Lavanya Challagundla,Nahuel Fittipaldi,Sinéad B Chapman,Sandra Rincon,Blake Hanson,D Ashley Robinson,Daniel O Sordelli,Santiago Castillo-Ramírez,Maria E Velazquez-Meza,Michael S Calderwood,Lina P Carvajal,Michael Feldgarden,Jinnethe Reyes,Cesar A Arias,Lorena Diaz,Gabriela Echaniz-Aviles,Paul J Planet,Iftekhar Rafiqullah

doi:10.3389/fmicb.2018.01901

Abstract

Clonal complex 5 methicillin-resistant Staphylococcus aureus (CC5-MRSA) includes multiple prevalent clones that cause hospital-associated infections in the Western Hemisphere. Here, we present a phylogenomic study of these MRSA to reveal their phylogeny, spatial and temporal population structure, and the evolution of selected traits. We studied 598 genome sequences, including 409 newly generated sequences, from 11 countries in Central, North, and South America, and references from Asia and Europe. An early-branching CC5-Basal clade is well-dispersed geographically, is methicillin-susceptible and MRSA predominantly of ST5-IV such as the USA800 clone, and includes separate subclades for avian and porcine strains. In the early 1970s and early 1960s, respectively, two clades appeared that subsequently underwent major expansions in the Western Hemisphere: a CC5-I clade in South America and a CC5-II clade largely in Central and North America. The CC5-I clade includes the ST5-I Chilean/Cordobes clone, and the ST228-I South German clone as an early offshoot, but is distinct from other ST5-I clones from Europe that nest within CC5-Basal. The CC5-II clade includes divergent strains of the ST5-II USA100 clone, various other clones, and most known vancomycin-resistant strains of S. aureus, but is distinct from ST5-II strain N315 from Japan that nests within CC5-Basal.

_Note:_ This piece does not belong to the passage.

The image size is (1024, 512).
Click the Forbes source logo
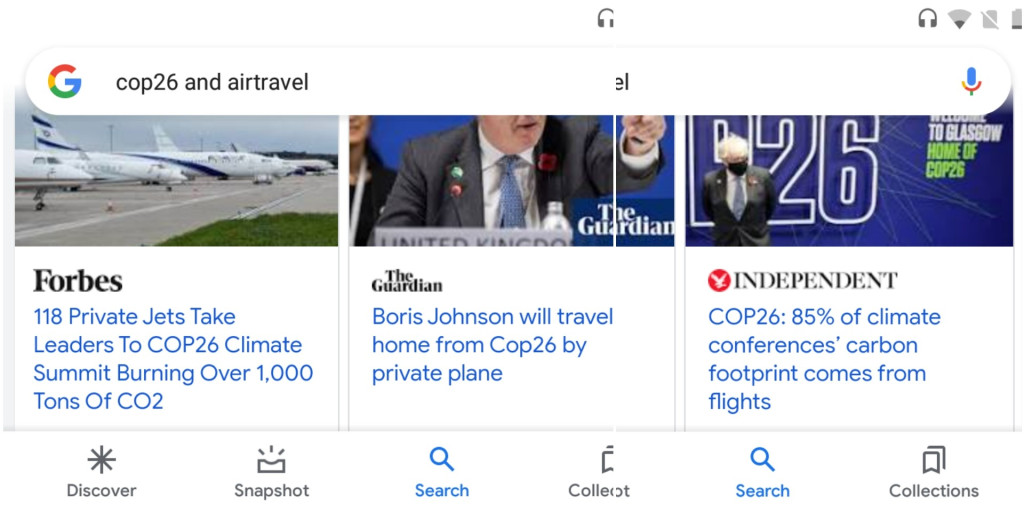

The recombination rate of CC5 was much lower than has been reported for other S. aureus genetic backgrounds, which indicates that recurrence of vancomycin resistance in CC5 is not likely due to an enhanced promiscuity. An increased number of antibiotic resistances and decreased number of toxins with distance from the CC5 tree root were observed. Of note, the expansions of the CC5-I and CC5-II clades in the Western Hemisphere were preceded by convergent gains of resistance to fluoroquinolone, macrolide, and lincosamide antibiotics, and convergent losses of the staphylococcal enterotoxin p (sep) gene from the immune evasion gene cluster of phage ϕSa3. Unique losses of surface proteins were also noted for these two clades. In summary, our study has determined the relationships of different clades and clones of CC5 and has revealed genomic changes for increased antibiotic resistance and decreased virulence associated with the expansions of these MRSA in the Western Hemisphere.

Highlights

Methicillin-resistant Staphylococcus aureus (MRSA) is among the leading causes of antibiotic-resistant bacterial infections in hospital and community settings (Centers for Disease Control and Prevention, 2013; World Health Organization, 2014)
Our study provides the first systematic effort at organizing this diversity from a phylogenomic perspective and it provides a robust landmark for future genome studies of CC5-MRSA strains
The geographic structure of CC5 that is evident at the continent, country, and even region levels in some cases, suggests that a more precise delineation of the patterns of geographic spread of CC5-MRSA clones may be possible

Summary

Introduction

Methicillin-resistant Staphylococcus aureus (MRSA) is among the leading causes of antibiotic-resistant bacterial infections in hospital and community settings (Centers for Disease Control and Prevention, 2013; World Health Organization, 2014). These infections can range in severity from superficial skin infections to life-threatening invasive infections such as sepsis, infective endocarditis, and osteomyelitis (Boucher et al, 2010). CC5-MRSA clones can differ in their Staphylococcal Chromosomal Cassette mec (SCCmec) genetic element, which carries the resistance determinant to anti-staphylococcal β-lactams, and in gene content (Christianson et al, 2007; Monecke et al, 2011). The identification of MRSA clones based on ST-SCCmec types (Robinson and Enright, 2004) has allowed for more precise transnational communication and tracking of these clones, and characterization of gene content has provided additional markers and insights into the lifestyles of these clones (Monecke et al, 2011)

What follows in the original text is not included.